Records from a data collection:
★ ★ ★ ★

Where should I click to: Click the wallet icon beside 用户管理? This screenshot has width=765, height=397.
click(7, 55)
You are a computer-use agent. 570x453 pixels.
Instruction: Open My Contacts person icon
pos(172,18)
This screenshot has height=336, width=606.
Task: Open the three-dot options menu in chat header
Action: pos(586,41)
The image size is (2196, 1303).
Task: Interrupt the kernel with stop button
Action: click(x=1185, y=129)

★ ★ ★ ★

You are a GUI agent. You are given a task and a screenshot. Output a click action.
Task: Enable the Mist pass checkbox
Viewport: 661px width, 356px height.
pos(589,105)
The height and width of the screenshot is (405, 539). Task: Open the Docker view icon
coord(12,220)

★ ★ ★ ★

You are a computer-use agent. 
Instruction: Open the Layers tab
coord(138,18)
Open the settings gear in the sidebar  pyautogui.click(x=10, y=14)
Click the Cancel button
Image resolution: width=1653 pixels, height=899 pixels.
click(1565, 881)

★ ★ ★ ★

EXERCISE INSTRUCTIONS ->
Which lines above run from the one containing "Where should I" to the one containing "You are a computer-use agent. 570x453 pixels."? Give them again exactly, both ends included.

WRITTEN REPLY ->
Where should I click to: Click the wallet icon beside 用户管理? This screenshot has width=765, height=397.
click(7, 55)
You are a computer-use agent. 570x453 pixels.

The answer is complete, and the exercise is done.